In Latin America, there is not the same culture and language around volunteering as in the U.S.–it is typically associated with the wealthy, and thus isn’t generally within the realm of the Latino experience. However, that’s not to say that it’s not culturally prevalent for Latinos to be selfless—quite the contrary. For Latinos, helping others tends to be a core value, starting within the family, among friends, or through the church. Latinos are characteristically altruistic—but they need to feel personally connected to the cause. You can better connect with the Latino community by using personal language to describe the need for volunteers. A study by Oregon State University suggests using the term “help” instead of “volunteer,” and using personal stories to give context, which allows potential volunteers to directly identify with the cause.
Extending personal invitations was found to be a much more successful method for recruiting Hispanic volunteers as opposed to generic announcements through flyers. Approach people directly and ask for their help with specific assignments. Using Spanish radio programs has also proved to be fruitful—according to a report by Nielsen, radio continues to be the media category with the highest reach among U.S. Hispanics ages 18 and older. If informational meetings for potential volunteers are part of your organization’s outreach strategy, make them family-friendly social events, as Latinos are family-oriented and often attend events in numbers. Offer food or beverages if your budget allows—this sign of hospitality will make Latinos feel welcomed. Holding meetings in Spanish will also greatly increase the potential for participation from the Hispanic community. Additionally, Latino culture is naturally cooperative, so emphasize opportunities for work that can be done in teams, and the Latinos you successfully recruit will likely bring friends and family along.

Check your understanding:
a) Say whether each statement agrees with the passage on recruiting Latino volunteers, answering yes or no and quoting the words that decide it.
(i) An Oregon State University study recommends the word "help" over "volunteer."
(ii) Generic flyer announcements recruited Hispanic volunteers more successfully than personal invitations.
(iii) A Nielsen report names radio as the media category with the highest reach among U.S. Hispanics ages 18 and older.
b) Rewrite the paragraph of the passage on recruiting Latino volunteers that begins "Extending personal invitations" as a list, keeping its main facts.
Work only from the passage on recruiting Latino volunteers.

Study material:
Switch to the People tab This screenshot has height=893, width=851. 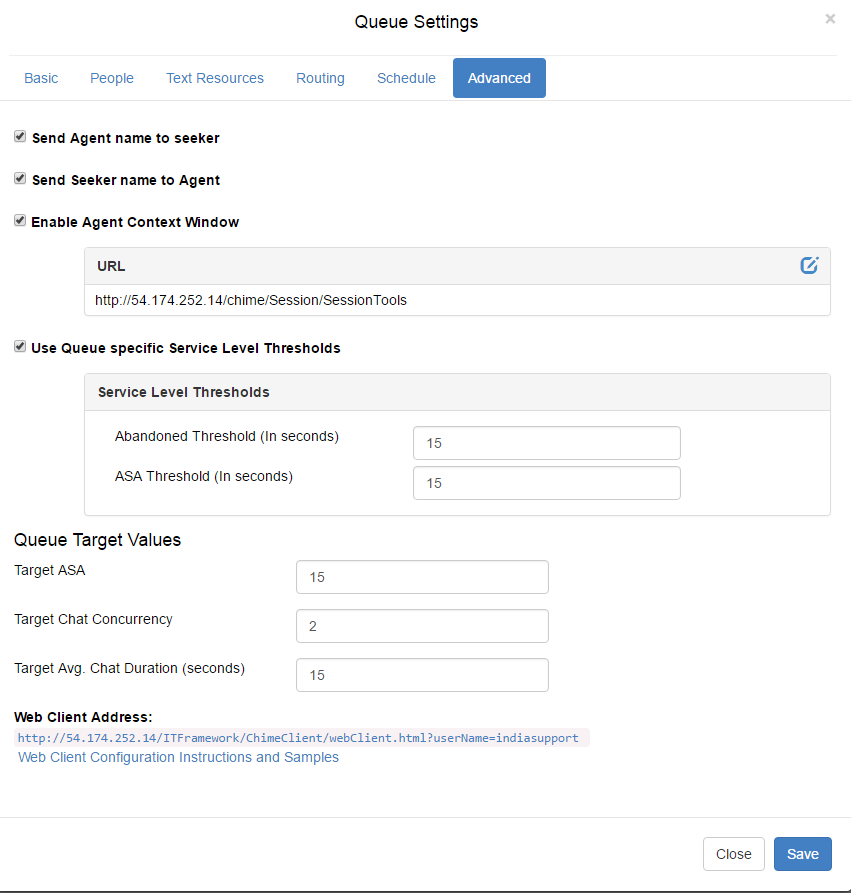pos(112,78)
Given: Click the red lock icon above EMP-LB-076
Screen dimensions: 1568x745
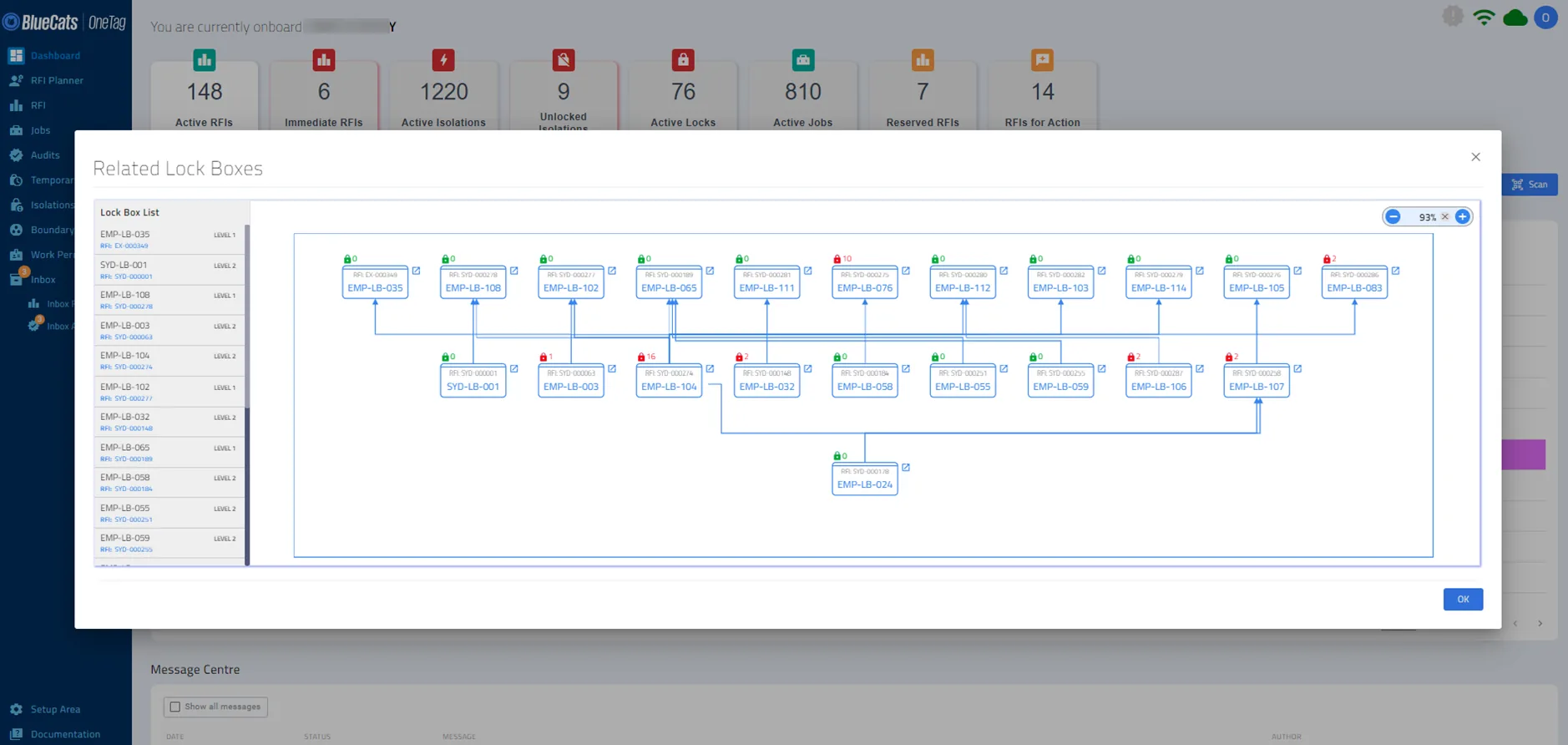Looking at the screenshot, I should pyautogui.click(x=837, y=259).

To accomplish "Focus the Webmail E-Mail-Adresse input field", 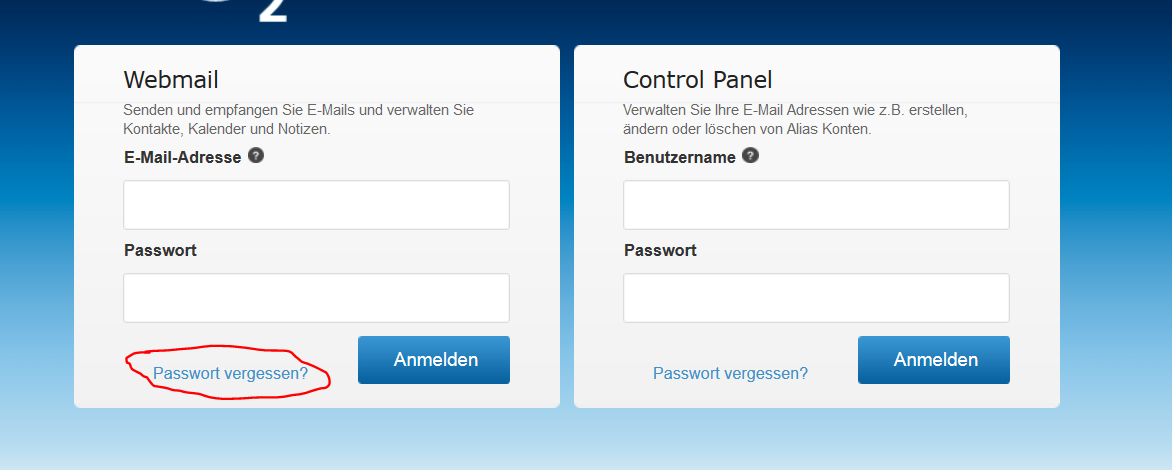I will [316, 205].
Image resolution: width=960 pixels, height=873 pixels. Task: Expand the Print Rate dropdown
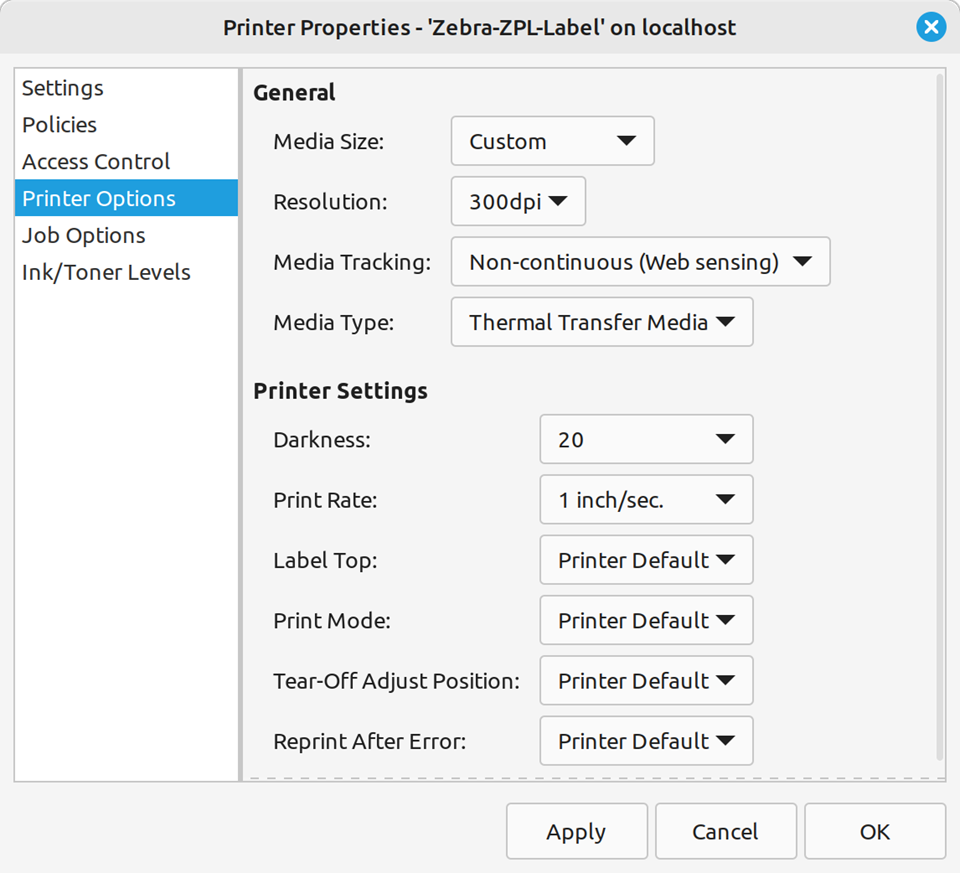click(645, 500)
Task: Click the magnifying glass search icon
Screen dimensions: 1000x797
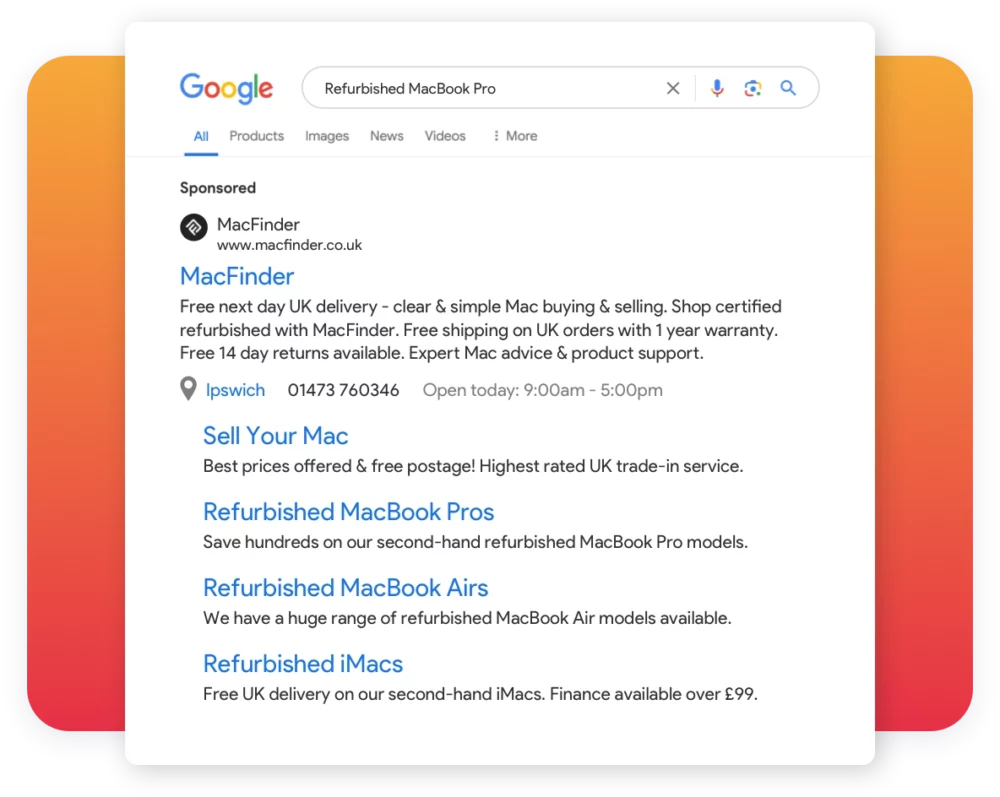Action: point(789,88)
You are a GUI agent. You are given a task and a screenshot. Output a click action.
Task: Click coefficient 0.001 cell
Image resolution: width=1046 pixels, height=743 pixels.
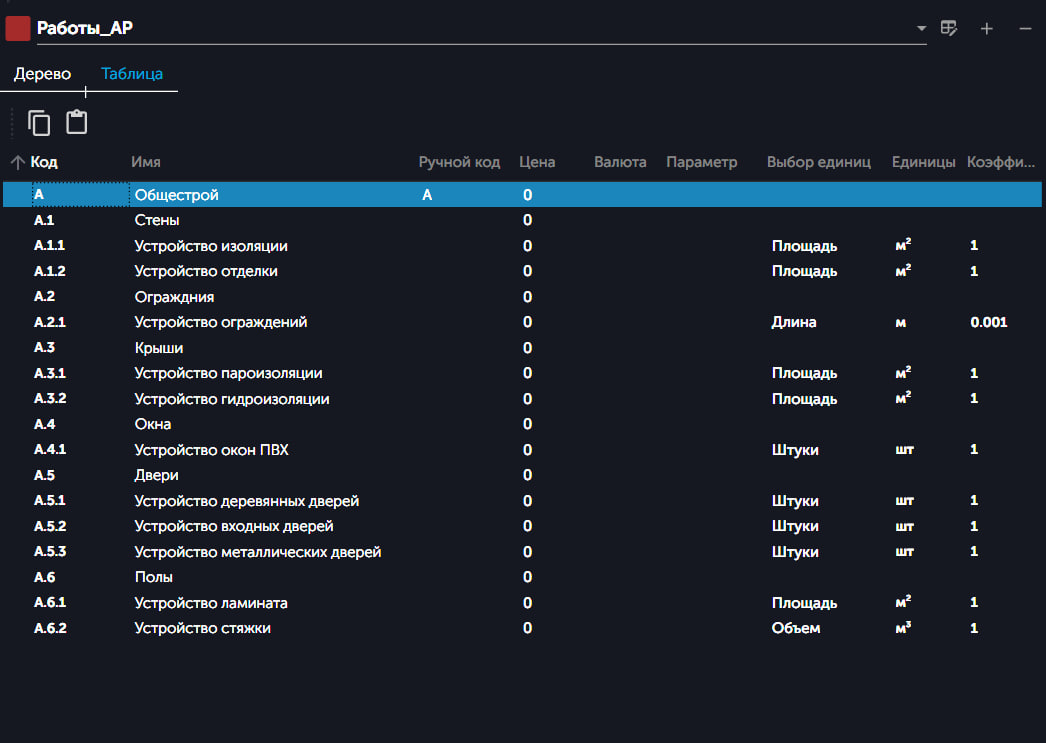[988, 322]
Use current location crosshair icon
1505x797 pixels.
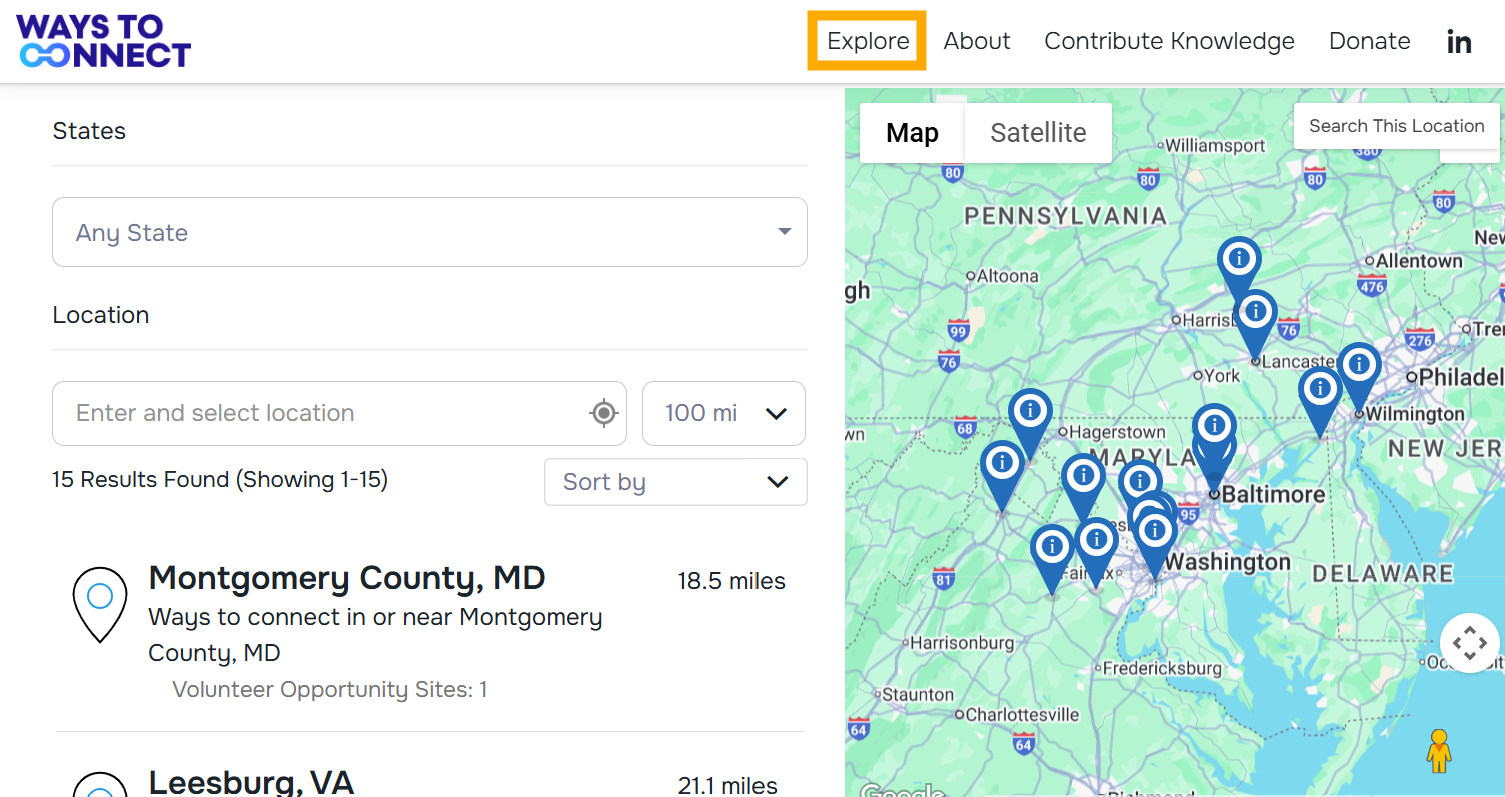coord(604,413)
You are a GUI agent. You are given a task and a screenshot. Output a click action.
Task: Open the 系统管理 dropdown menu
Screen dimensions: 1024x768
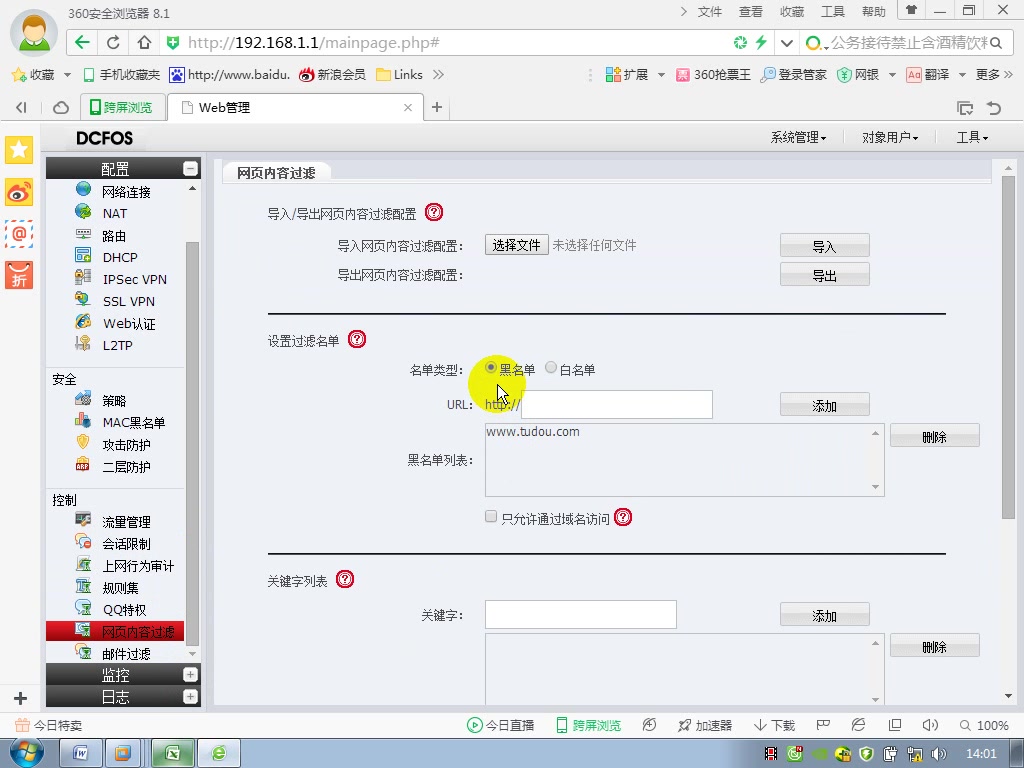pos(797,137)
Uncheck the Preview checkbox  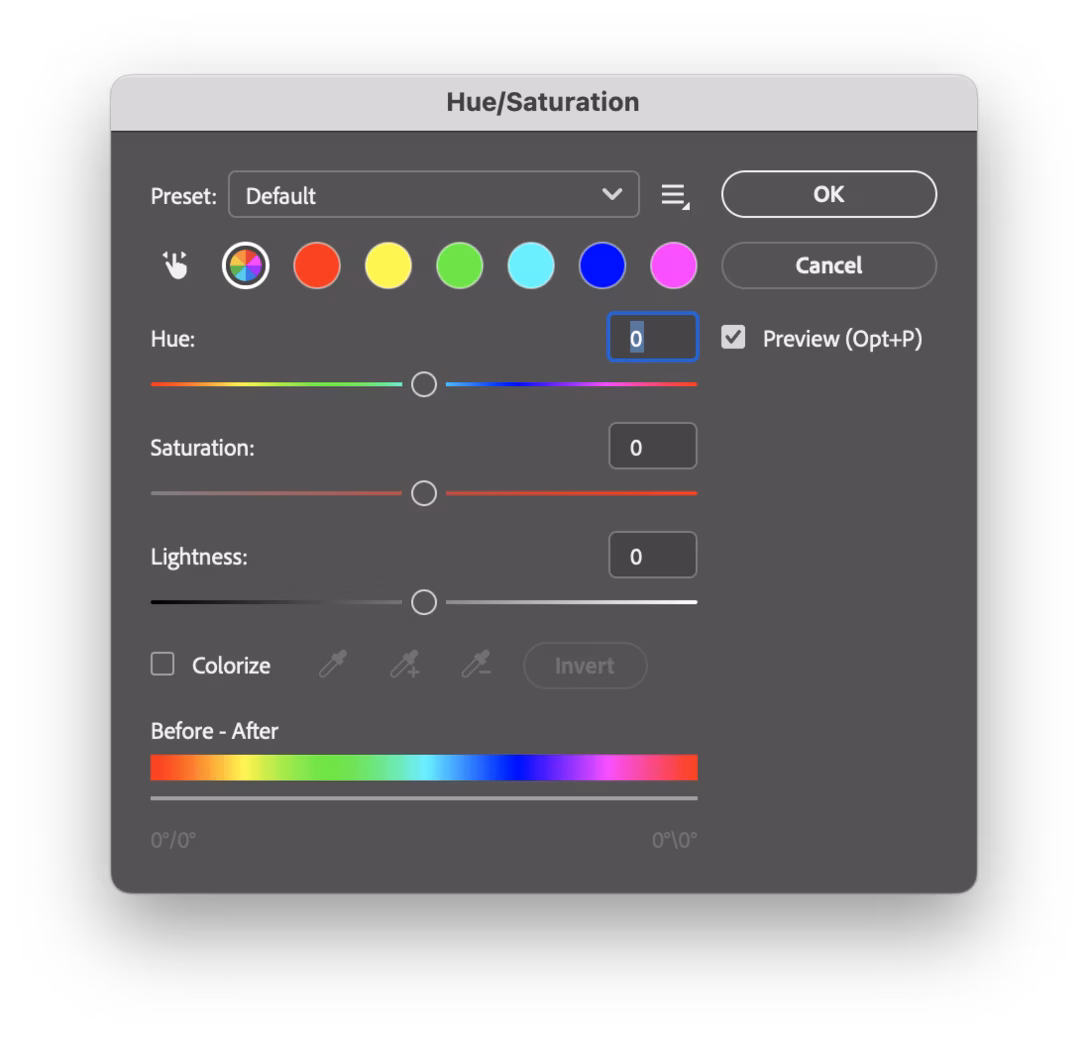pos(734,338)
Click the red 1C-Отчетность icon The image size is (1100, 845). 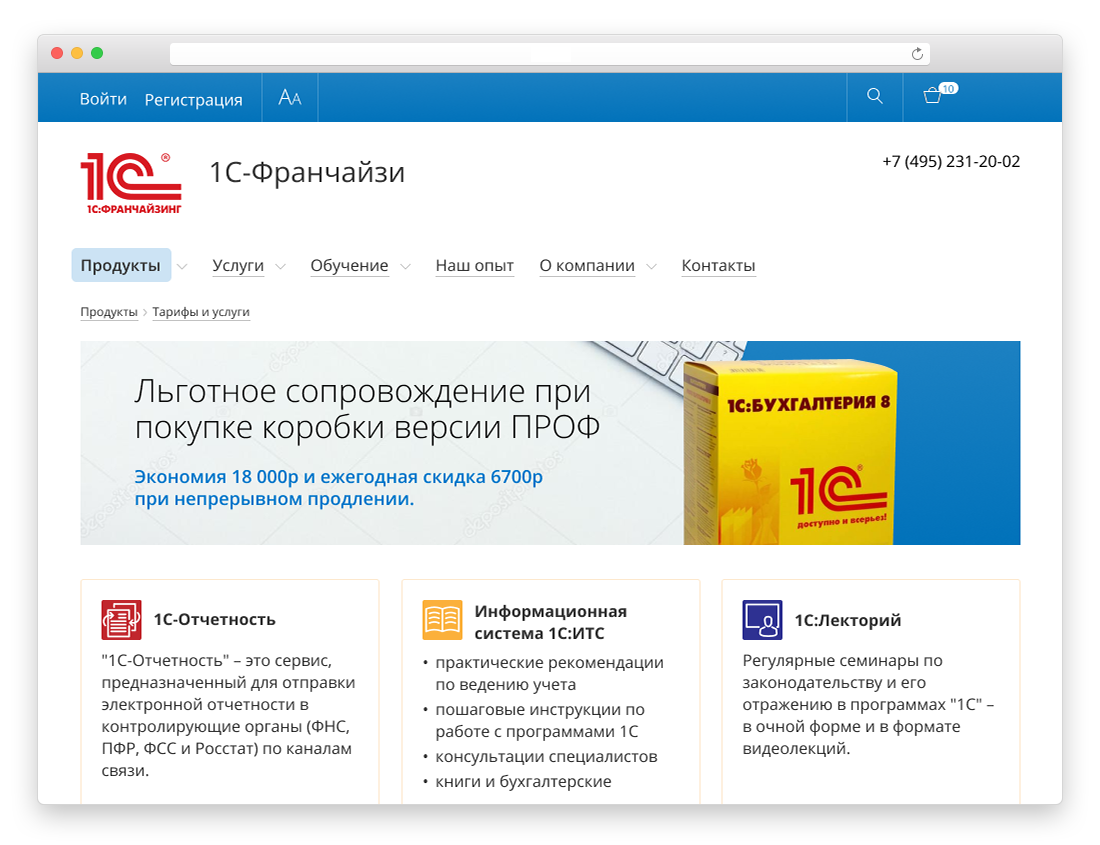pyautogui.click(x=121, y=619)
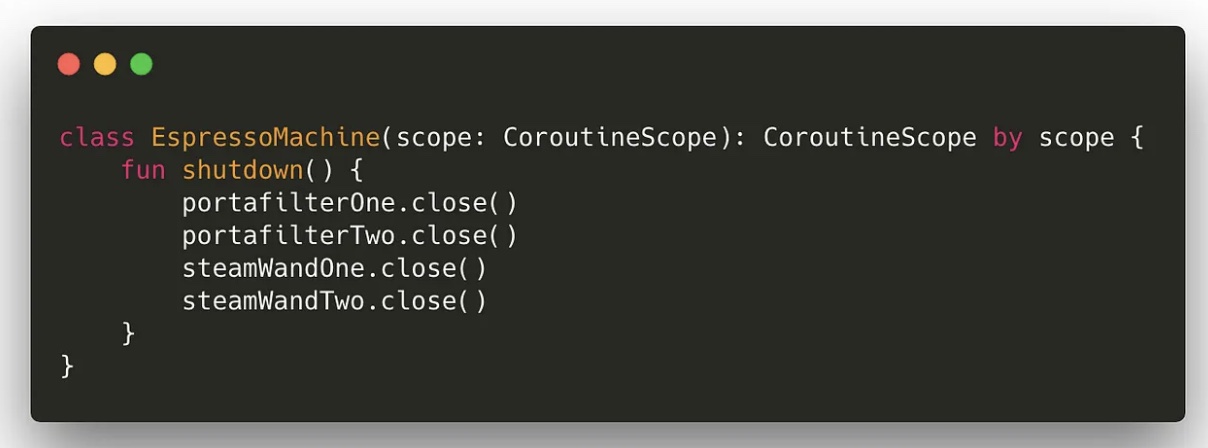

Responses for each task:
a)
(i) Yes: "A study by Oregon State University suggests using the term “help” instead of “volunteer,”"
(ii) No: "Extending personal invitations was found to be a much more successful method for recruiting Hispanic volunteers as opposed to generic announcements through flyers."
(iii) Yes: "according to a report by Nielsen, radio continues to be the media category with the highest reach among U.S. Hispanics ages 18 and older."

b)
- Personal invitations recruit Hispanic volunteers much more successfully than generic flyer announcements. Approach people directly and ask for help with specific assignments.
- Spanish radio programs have proved fruitful. Nielsen reports that radio has the highest reach among U.S. Hispanics ages 18 and older.
- Make informational meetings family-friendly social events, because Latinos are family-oriented and often attend in numbers.
- Offer food or beverages if the budget allows, as a sign of hospitality.
- Hold meetings in Spanish to greatly increase participation.
- Emphasize teamwork, because Latino culture is cooperative. Recruits will likely bring friends and family.